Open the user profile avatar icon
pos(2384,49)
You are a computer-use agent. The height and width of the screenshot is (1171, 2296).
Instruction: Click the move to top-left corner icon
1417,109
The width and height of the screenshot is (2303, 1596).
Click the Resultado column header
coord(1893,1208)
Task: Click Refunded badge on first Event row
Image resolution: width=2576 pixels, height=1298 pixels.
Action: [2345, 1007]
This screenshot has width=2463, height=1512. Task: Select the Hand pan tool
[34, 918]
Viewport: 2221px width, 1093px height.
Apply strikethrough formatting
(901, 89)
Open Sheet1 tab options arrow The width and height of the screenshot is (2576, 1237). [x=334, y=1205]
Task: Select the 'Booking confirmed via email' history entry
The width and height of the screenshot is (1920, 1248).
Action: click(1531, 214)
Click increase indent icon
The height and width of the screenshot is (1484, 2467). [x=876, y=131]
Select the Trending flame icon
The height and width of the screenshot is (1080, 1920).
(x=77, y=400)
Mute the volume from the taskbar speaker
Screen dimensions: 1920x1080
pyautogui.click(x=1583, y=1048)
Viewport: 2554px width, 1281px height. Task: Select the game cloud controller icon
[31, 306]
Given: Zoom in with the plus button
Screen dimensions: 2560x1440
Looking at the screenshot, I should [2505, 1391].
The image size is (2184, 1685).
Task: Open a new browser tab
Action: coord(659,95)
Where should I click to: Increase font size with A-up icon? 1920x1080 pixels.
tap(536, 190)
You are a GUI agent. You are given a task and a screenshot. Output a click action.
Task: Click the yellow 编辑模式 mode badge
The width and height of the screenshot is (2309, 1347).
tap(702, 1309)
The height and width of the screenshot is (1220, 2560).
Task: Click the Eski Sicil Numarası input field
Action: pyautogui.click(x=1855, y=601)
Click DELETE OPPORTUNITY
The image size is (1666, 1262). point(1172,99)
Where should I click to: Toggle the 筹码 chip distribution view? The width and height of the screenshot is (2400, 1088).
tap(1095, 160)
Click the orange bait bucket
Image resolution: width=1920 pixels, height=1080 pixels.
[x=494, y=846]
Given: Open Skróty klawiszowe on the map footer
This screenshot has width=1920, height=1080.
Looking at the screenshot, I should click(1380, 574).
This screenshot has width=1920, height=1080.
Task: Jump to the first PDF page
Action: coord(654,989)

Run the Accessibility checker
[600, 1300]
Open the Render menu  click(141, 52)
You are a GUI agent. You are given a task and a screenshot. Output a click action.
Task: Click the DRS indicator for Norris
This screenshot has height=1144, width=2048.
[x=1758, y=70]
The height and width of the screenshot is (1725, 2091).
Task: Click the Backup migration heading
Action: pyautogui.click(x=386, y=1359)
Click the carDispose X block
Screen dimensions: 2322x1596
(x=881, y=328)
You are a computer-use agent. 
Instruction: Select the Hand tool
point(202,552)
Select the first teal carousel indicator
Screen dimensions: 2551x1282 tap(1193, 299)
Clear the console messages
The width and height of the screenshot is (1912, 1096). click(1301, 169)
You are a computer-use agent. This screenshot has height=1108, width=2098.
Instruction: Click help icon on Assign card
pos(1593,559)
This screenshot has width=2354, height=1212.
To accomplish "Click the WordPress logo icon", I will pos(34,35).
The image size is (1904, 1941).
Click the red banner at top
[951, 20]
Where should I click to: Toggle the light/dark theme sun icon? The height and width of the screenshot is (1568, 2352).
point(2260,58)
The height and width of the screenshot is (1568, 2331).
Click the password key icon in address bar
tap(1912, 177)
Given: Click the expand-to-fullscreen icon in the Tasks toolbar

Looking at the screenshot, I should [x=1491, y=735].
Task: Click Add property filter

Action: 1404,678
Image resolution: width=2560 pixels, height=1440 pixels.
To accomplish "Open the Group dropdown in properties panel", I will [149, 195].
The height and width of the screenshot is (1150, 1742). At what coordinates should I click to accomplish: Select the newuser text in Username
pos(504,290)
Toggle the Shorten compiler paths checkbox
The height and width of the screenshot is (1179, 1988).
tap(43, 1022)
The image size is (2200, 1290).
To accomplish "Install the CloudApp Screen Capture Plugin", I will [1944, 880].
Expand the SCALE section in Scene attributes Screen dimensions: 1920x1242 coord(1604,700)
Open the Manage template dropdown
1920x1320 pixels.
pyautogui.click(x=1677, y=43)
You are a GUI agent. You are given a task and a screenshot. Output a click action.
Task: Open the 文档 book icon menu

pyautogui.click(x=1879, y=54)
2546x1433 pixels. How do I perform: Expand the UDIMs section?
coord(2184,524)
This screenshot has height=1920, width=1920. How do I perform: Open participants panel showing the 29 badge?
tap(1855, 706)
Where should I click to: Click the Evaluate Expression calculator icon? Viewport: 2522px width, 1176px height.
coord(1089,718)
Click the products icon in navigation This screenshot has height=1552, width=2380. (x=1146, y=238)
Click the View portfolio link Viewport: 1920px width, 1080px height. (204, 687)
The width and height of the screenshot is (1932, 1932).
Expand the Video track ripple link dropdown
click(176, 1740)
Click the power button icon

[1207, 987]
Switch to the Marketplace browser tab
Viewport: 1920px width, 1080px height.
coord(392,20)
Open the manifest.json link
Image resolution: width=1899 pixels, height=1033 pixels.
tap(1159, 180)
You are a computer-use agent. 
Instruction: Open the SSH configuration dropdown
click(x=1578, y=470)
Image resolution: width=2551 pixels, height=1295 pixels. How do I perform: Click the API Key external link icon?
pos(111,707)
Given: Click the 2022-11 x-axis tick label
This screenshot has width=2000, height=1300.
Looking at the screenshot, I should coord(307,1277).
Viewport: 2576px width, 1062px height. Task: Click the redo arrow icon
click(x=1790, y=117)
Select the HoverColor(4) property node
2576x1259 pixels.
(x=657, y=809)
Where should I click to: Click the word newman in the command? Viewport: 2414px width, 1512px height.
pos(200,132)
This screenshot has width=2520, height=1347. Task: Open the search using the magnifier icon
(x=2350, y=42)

========================================================================

* WHAT TO PRODUCE
State the number of lines in the records that hold the string "will", and add nothing.

* RESULT BELOW
3